Comparative analysis of nucleotide and amino acid substitutions between wild strain B/2017 and its mouse-adapted variant B/2017-MA strain revealed non-synonymous nucleotide substitutions that led to amino acid substitutions in two proteins, HA and NA. One of the amino acid substitutions identified (T214I in HA) is localized in the antigenically active subunit HA-HA1, thereby affecting the biological properties of the virus. Interestingly, the same substitution was present in 0.46% of IBVs reported from 2008 to 2016 [28]. This fact may explain severe cases and poor clinical outcomes in some patients infected with IBVs. Another substitution was found in NA and characterized as rare [28]. In light of the above, we assume that the Asn amino acid at position 432 of the NA protein in complex with other substitution(s) in the surface glycoprotein HA might jointly be responsible for the high pathogenicity.
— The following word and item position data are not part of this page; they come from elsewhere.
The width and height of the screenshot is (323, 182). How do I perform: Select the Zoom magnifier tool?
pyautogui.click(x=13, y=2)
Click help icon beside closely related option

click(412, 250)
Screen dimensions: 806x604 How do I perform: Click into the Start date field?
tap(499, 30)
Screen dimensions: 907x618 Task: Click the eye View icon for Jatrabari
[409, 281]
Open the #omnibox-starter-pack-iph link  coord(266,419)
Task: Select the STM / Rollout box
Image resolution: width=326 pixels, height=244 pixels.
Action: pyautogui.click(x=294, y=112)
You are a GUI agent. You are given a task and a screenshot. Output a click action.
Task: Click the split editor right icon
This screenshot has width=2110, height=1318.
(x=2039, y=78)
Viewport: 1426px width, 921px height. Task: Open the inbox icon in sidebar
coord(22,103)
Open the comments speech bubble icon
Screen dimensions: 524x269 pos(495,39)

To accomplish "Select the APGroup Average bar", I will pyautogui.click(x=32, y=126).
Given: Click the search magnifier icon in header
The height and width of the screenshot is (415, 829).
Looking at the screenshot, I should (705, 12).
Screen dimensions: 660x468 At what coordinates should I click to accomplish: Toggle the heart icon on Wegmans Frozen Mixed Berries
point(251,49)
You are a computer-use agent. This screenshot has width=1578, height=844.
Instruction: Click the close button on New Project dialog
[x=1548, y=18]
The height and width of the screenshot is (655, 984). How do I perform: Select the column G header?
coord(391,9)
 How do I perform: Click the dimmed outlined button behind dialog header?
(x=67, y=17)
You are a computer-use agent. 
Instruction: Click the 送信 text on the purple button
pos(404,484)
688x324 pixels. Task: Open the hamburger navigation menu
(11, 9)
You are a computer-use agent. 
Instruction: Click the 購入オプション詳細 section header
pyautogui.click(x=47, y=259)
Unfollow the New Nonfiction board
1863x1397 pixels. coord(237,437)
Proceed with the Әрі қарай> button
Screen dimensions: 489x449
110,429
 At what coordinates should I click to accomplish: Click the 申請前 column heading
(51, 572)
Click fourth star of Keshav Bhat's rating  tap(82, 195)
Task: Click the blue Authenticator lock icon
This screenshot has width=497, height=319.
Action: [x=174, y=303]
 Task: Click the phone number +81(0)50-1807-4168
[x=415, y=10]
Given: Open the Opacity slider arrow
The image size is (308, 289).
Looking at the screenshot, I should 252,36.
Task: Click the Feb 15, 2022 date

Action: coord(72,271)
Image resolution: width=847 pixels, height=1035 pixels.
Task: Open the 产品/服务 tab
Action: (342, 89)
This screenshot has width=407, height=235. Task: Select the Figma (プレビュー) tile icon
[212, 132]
Due to their roles in elevating seasonal morbidity and mortality among humans worldwide, influenza A and B viruses have epidemiological, social, and economic significance [4,17]. Selective inhibition of neuraminidase is used in the treatment of influenza to control the processes of budding and release of mature virions from the surface of an infected host cell (as a result of cleavage of sialic acid residues from hemagglutinin). In addition, NA plays a key role in the initial stages of infection, ensuring the penetration of influenza viruses into cells. Due to the specific activity of NA, inhibitors work effectively against influenza A and B viruses. Oseltamivir, zanamivir, peramivir, and laninamivir are long-acting neuraminidase inhibitors for the treatment and prophylaxis of human influenza virus infection [39,40]. Between the NA inhibitors of oseltamivir phosphate (Tamiflu®) and zanamivir (Relenza®), the former is considered the most effective because of its higher bioavailability (30–100%) [25]. However, the use of anti-influenza drugs to prevent and treat diseases is complicated by viral resistance which has been observed in recent years [4,41]. In addition, it has been shown that Tamiflu® is a lot less effective in treating influenza B, compared to influenza A [42]. Due to the facts that the investigational drug (oseltamivir ethoxysuccinate) is a modified version of Tamiflu® and that it has shown (like Tamiflu®) high effectiveness against the mouse-adapted IBV, oseltamivir ethoxysuccinate is a promising drug for the treatment of influenza caused by the B virus.

More attention should be paid to mammalian adaptation of IBVs and how such procedures and mechanisms can enhance the development of vaccines against current influenza strains. Due to the fact that no significant lung damage was detected in vaccinated mice on day 6 after challenge, we can conclude that the Ultrix® quadrivalent vaccine is effective against our mouse-adapted IBV.

5. Conclusions

In this work, we serially passaged a Victoria lineage IBV 17 times in BALB/c mice. The mouse-adapted IBV caused influenza pneumonia on day 6 post inoculation. Apparently, selective accumulation of amino acid substitutions in the mouse-adapted IBV, including changes to HA (T214I) and NA (D432N), may increase pathogenicity following the adaptation and be important for the virions to attach to hosts airways. However, the specific effects of these amino acid substitutions on mammalian pathogenicity requires further study. Spherical and elliptical IBV virion morphologies were also shown. Assessment of the investigational anti-influenza drug oseltamivir ethoxysuccinate and influenza vaccine Ultrix® showed effectiveness against our mouse-adapted influenza B virus. In summary, we demonstrated productive infection and clinically apparent signs of disease of Victoria lineage mouse-adapted IBVs (strain B/2017-MA) which are useful for estimation of anti-influenza drugs and protective efficacy of influenza vaccines in vitro and in vivo.